I did a C-T-E in one editor window while Compiler Warnings was displayed
in another editor window.  I was operating on a DEFVAR with no init.

Although the mode line said "evaluating mumble", a line
<Compiling DEFS> was printed out in the middle of the other window.
(in the midst of all the data displayed there).  (DEFS was the name
of the file in which the DEFVAR resided).  I was immediately worried
that the old warnings had been clobbered.  I still needed them, and I had not expected
"evaluate" to destroy them.

I was reassured to find, on reselecting the other window,
that the other warnings were still there.  I made use of them for a while.
Then I typed a C-X ] command in that window by mistake
and suddenly they were gone, replaced by just the "<Compiling DEFS>" line.
(Since there were no formfeeds in the warnings, this had the effect
of going to the end of the file.)  I had not finished with them.

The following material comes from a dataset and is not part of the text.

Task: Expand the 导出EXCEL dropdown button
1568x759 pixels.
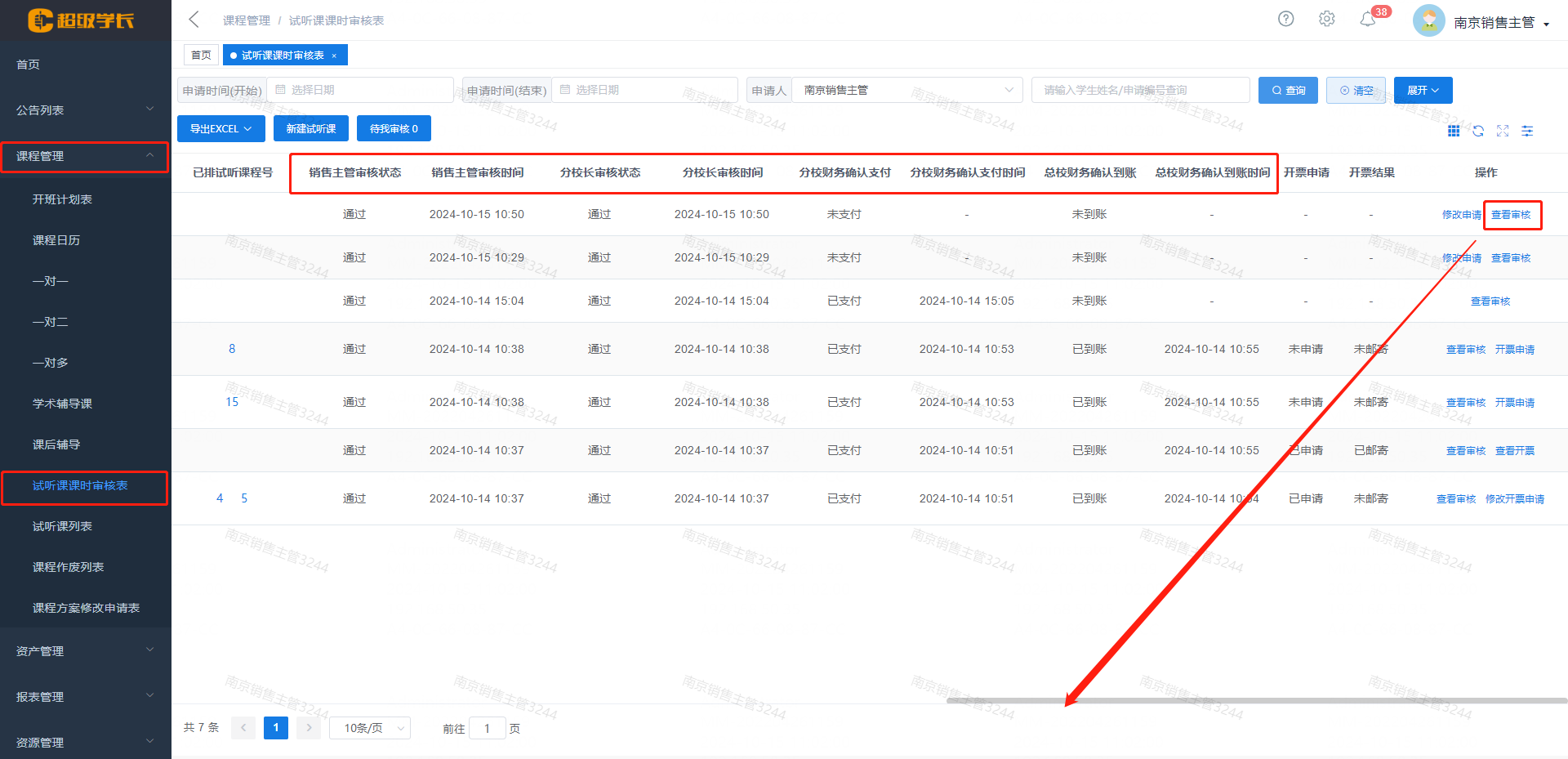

Please do not fix this by changing it so that it would have thrown away
the old warnings immediately.  I would rather have it the way it is!
Throwing away the warnings is a bad default.  What reason is there for
throwing them away?
It is much easier for a user to kill what he is not interested in than
for him to get back what was wiped out.

I suggest writing a formfeed into the warnings buffer between
compilations.  This would facilitate going to the beginning of the
most recent compilation.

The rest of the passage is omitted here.